# [What you are asked to do]
Echo back, word for word, the stretch of the records from the line containing "You are a GUI" through the end of the records. Leave the pictures out of your reply.

# [Supplied material]
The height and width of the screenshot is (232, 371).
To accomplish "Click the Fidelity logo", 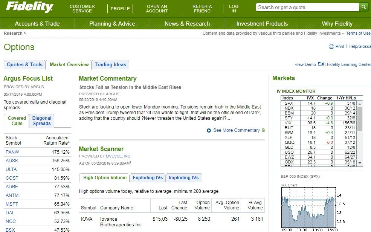I will tap(29, 7).
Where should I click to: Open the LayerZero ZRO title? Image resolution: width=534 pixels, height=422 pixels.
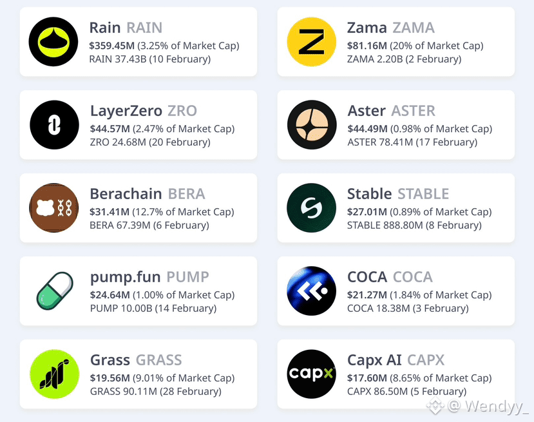tap(144, 111)
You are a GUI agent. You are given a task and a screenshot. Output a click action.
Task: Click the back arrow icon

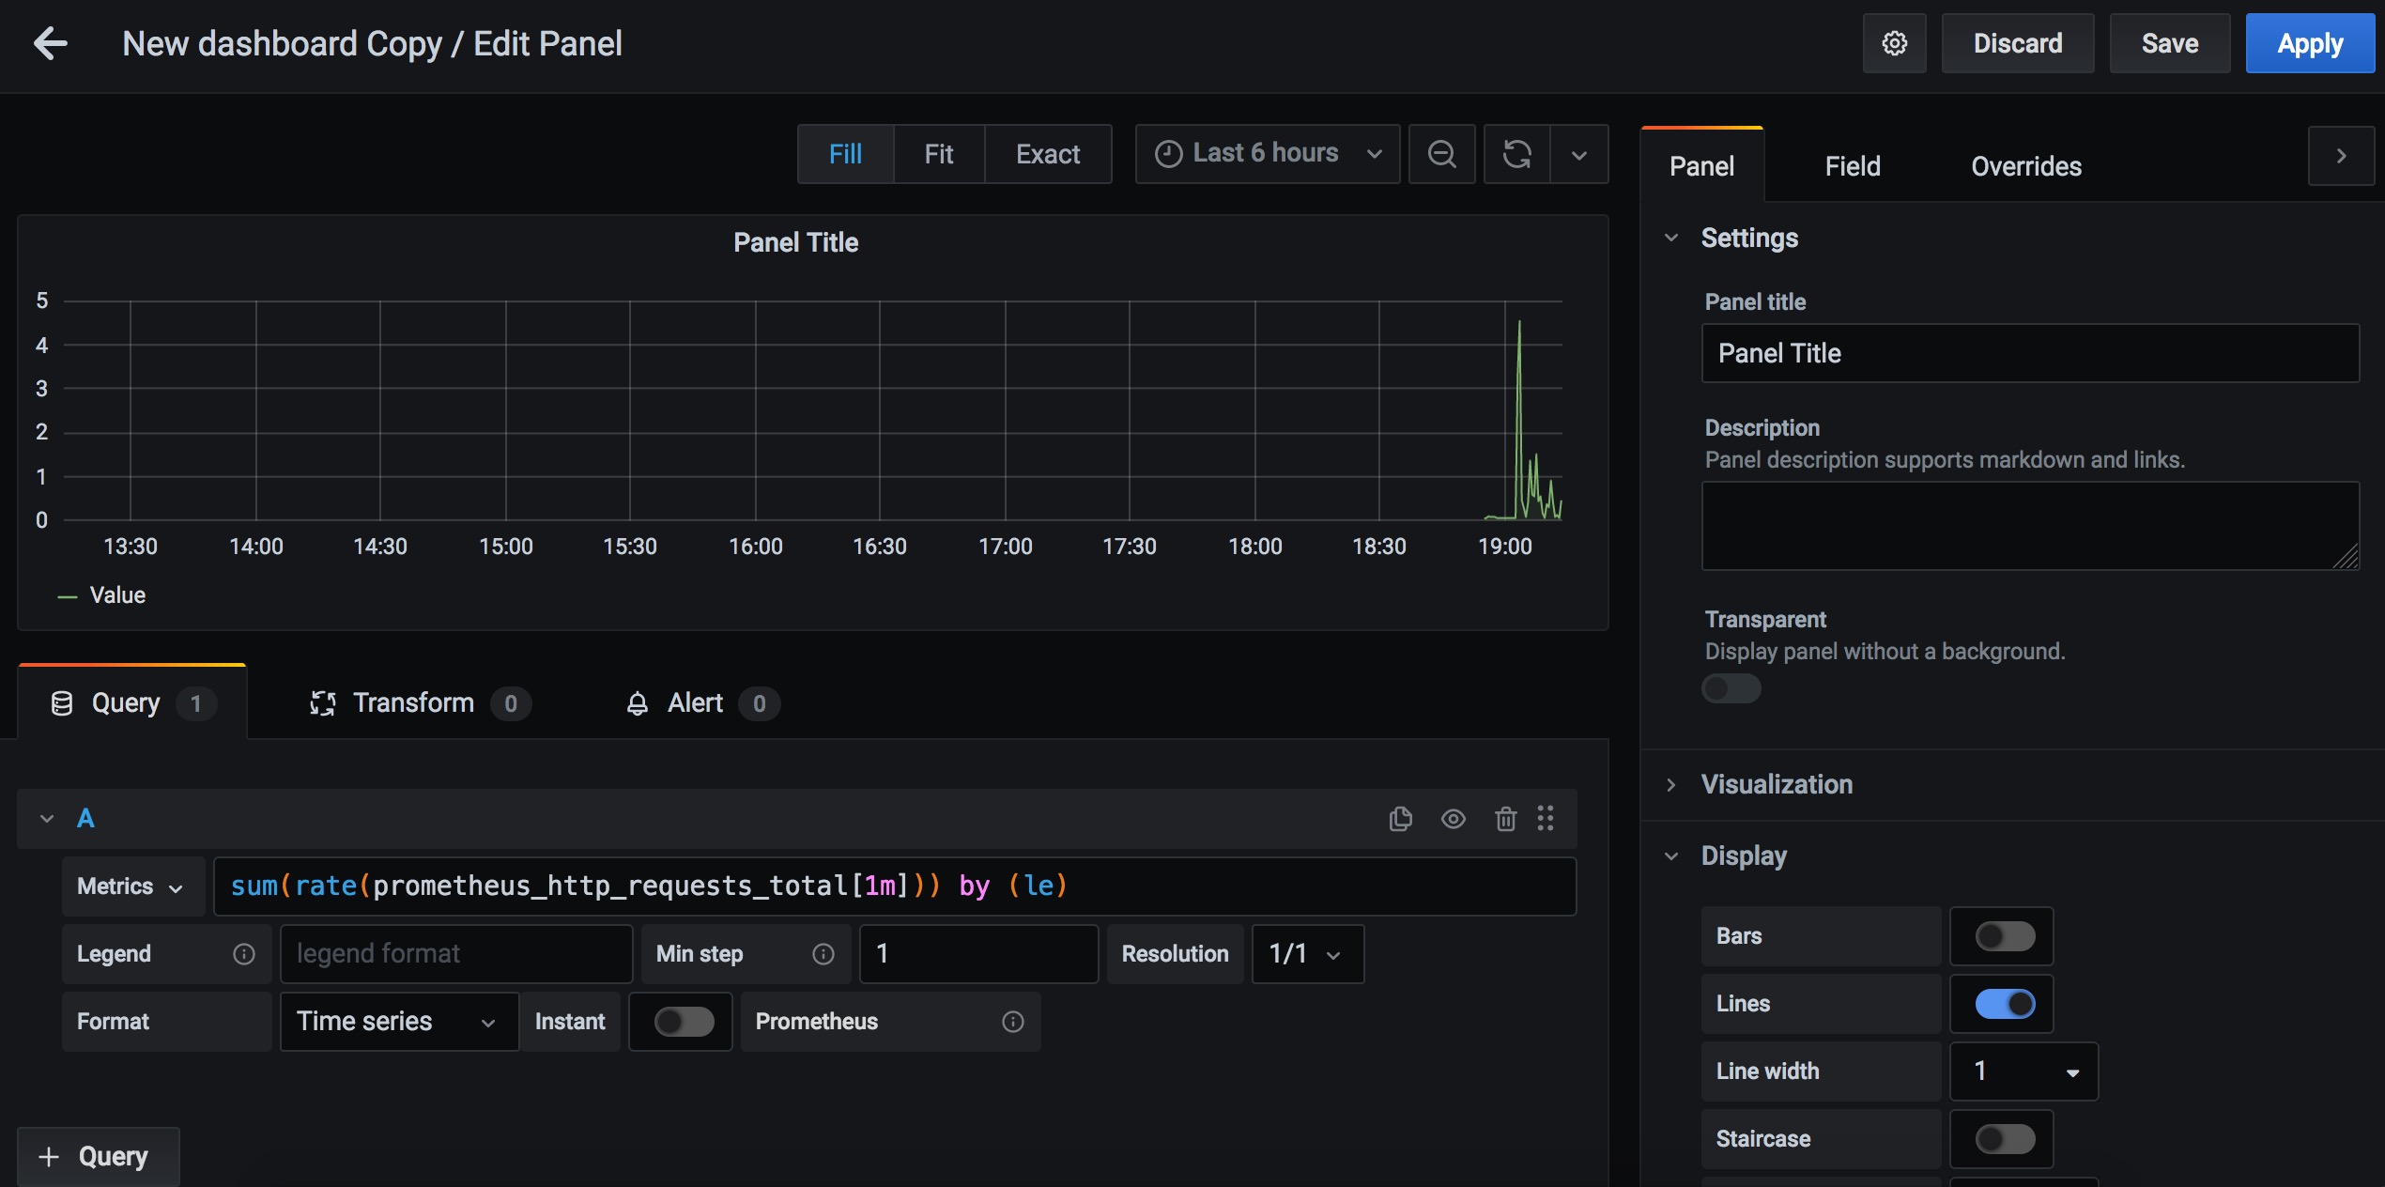tap(51, 43)
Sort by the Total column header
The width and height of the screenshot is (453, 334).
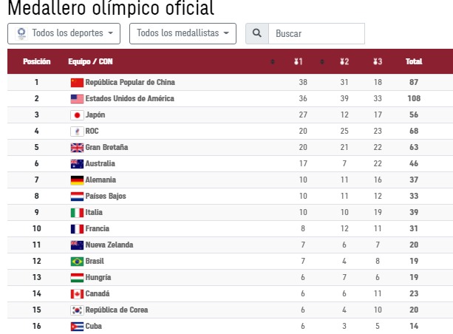(x=414, y=61)
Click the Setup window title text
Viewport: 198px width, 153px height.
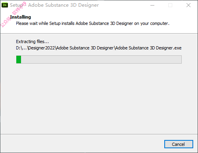[x=54, y=5]
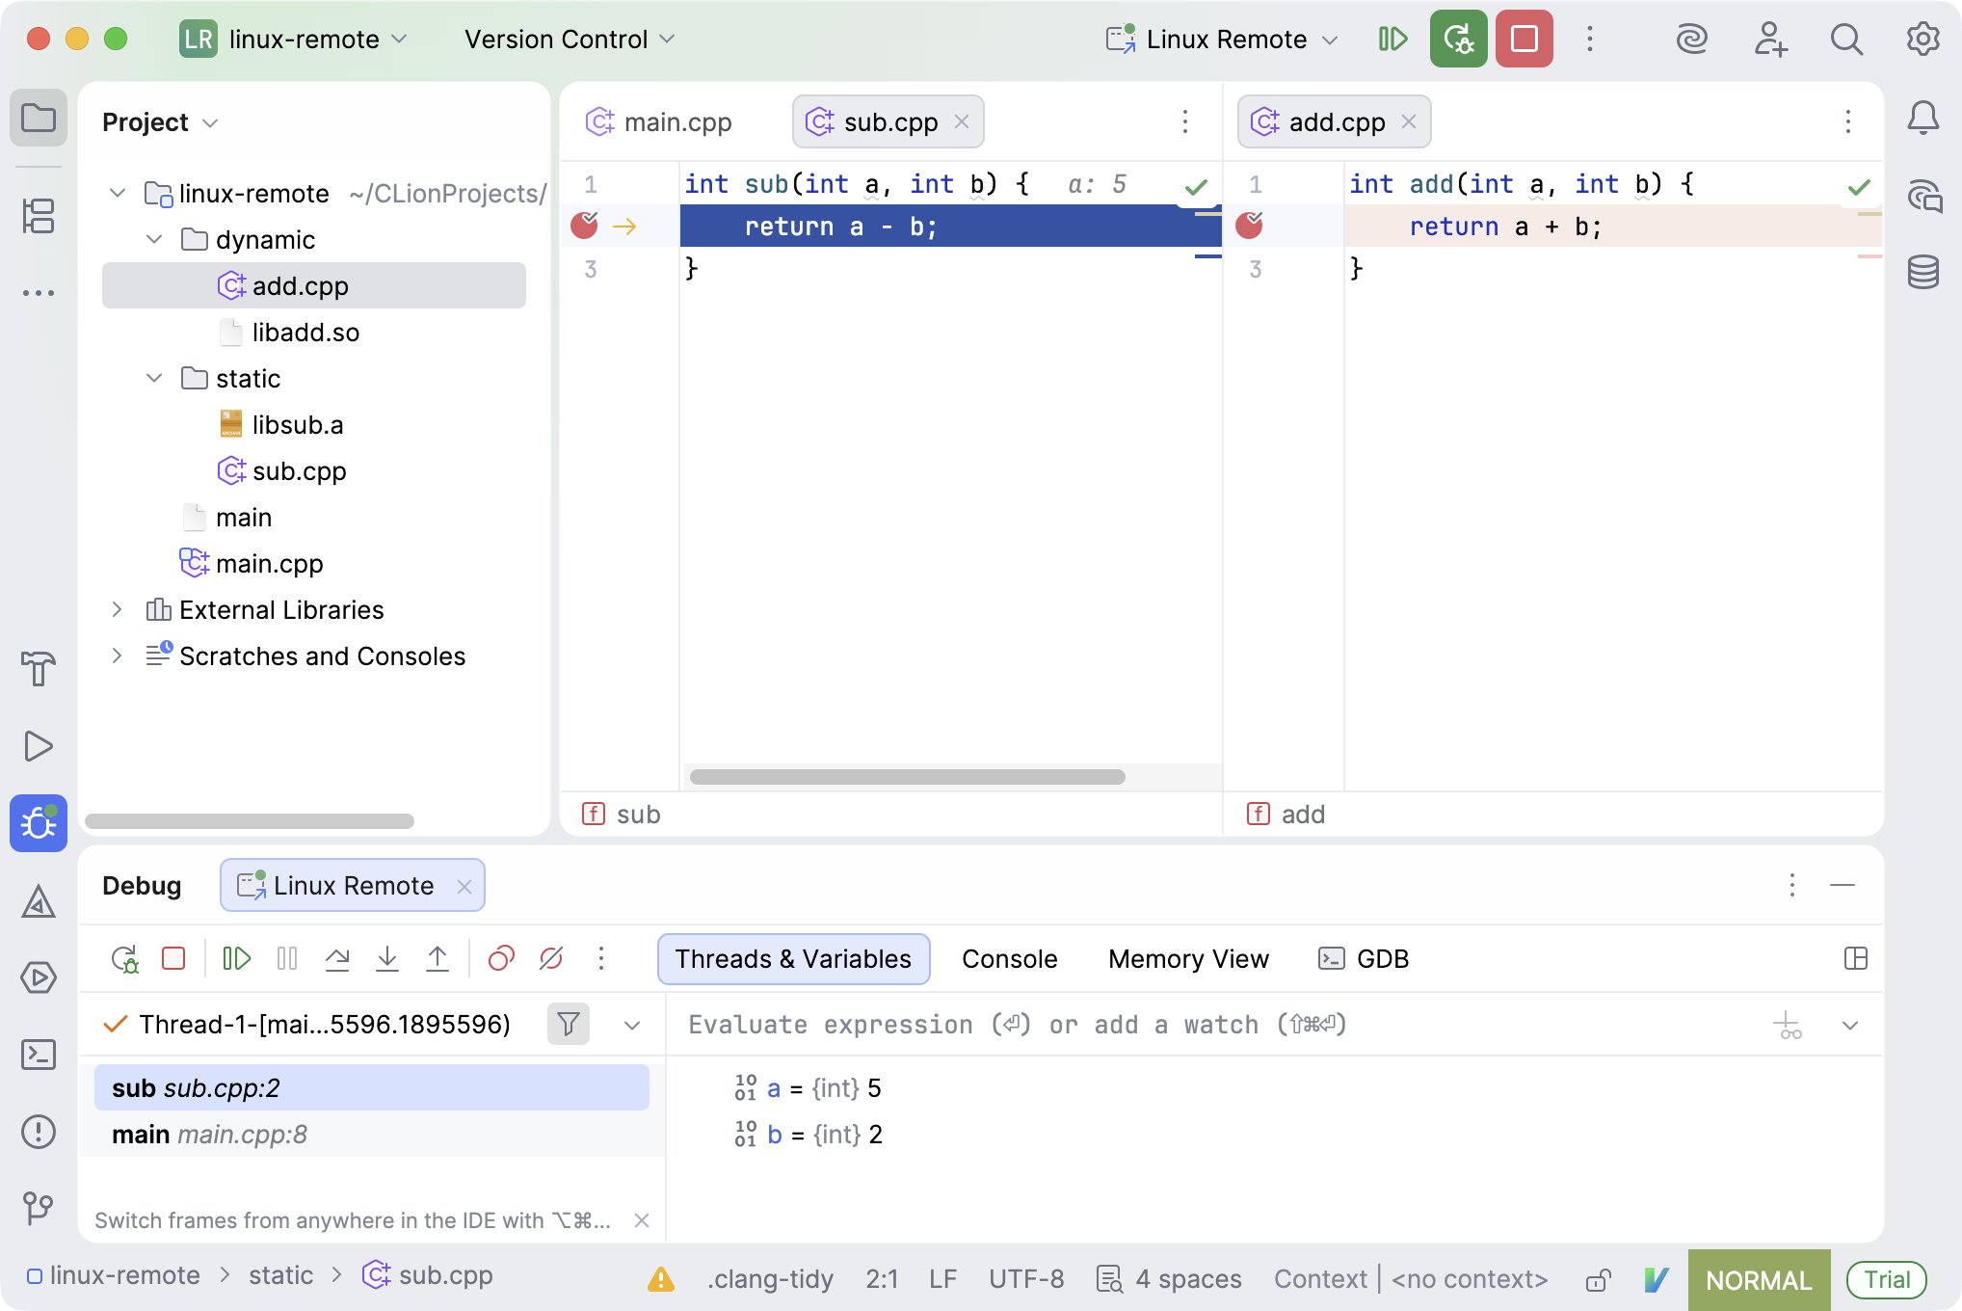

# [Output of the exercise]
You are a GUI agent. You are given a task and a screenshot. Output a click action.
Task: Click the back arrow icon

tap(51, 43)
Sort by the Total column header
The width and height of the screenshot is (453, 334).
(x=414, y=61)
Click the Setup window title text
Viewport: 198px width, 153px height.
[x=54, y=5]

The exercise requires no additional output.